I just mean when I pay $6 for a piece of cake, I’d damn well better be getting a decent sized piece, and not the toothpick-sized sliver they like to dish out. Now, if I were only paying a coupla bucks, I wouldn’t complain. But for six bucks, I should be able to share that with at least one other person, if not two.

I’m sure that $9 wedge of six layer cake is probably worth every penny, but I’d have to bring my family to help me eat the thing. :eek:

Featherlou, pretty similar situation here. Not only that, it seems like all the restaurants have the same desserts. I suspect they all order them from the same place.

Chocolate Eruption cheesecake. Every damn restaurant. Of course, the first time I had it, it was good. Never again. Too long in the fridge, too old… something.

I had a friend who owned a pretty bad Mexican restaurant - she had a cheap-and-nasty method that people seemed to like, so she stuck to it. She said that desserts were where she made the greatest margin. She’d buy a catering company frozen cheesecake for £3, cut it into 12 bits, spray on some whipped cream and flog them for £3 each.

She retired aged 32!

Exactly. Except the cakes aren’t frozen, they’re just refrigerated. For days, I’m sure.

Cyros, I think that’s what I’m talking about - they just don’t taste right. Maybe other people just don’t notice - my own husband doesn’t seem to notice when things are badly fridge-y tasting. I guess I really am complaining about nothing here - the easy, obvious solution is to not buy over-priced, stale desserts. :smiley:

I’ve noticed a decline, mainly because of places like Cheesecake factory. Don’t get me wrong, I love their stuff. But it’s usually fresh. Other restaraunts, which used to have a pastry chef on staff, now buy in bulk from Cheesecake factory and other places and the quality isn’t nearly as good.

In my experience, most desserts are just not that good.
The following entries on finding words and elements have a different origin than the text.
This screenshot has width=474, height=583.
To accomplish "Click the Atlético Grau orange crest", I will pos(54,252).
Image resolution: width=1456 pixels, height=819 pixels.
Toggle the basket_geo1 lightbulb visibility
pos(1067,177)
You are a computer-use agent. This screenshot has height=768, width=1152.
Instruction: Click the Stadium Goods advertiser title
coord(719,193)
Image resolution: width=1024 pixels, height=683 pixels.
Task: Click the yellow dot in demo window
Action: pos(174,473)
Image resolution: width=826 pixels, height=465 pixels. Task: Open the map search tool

Either the ice cream is a tiny scoop, rock hard (how long has it been in that freezer is always my first thought) or the cakes are indeed stale or just not fresh tasting.
I’ve sort of given up on desserts when eating out–I don’t really need or want it. I must confess to a hankering for “childish” desserts–I want brownies, ala mode with nuts (no whip cream or cherry, though). I am not interested in your nouvelle cuisine chocolate beef torte with a soupcon of cherry flambe or whatever. I’ll pass, thanks. :slight_smile:

Also, most cakes don’t taste all that great unless their freshly made–even at home, no? Now, cheesecake–I can do that!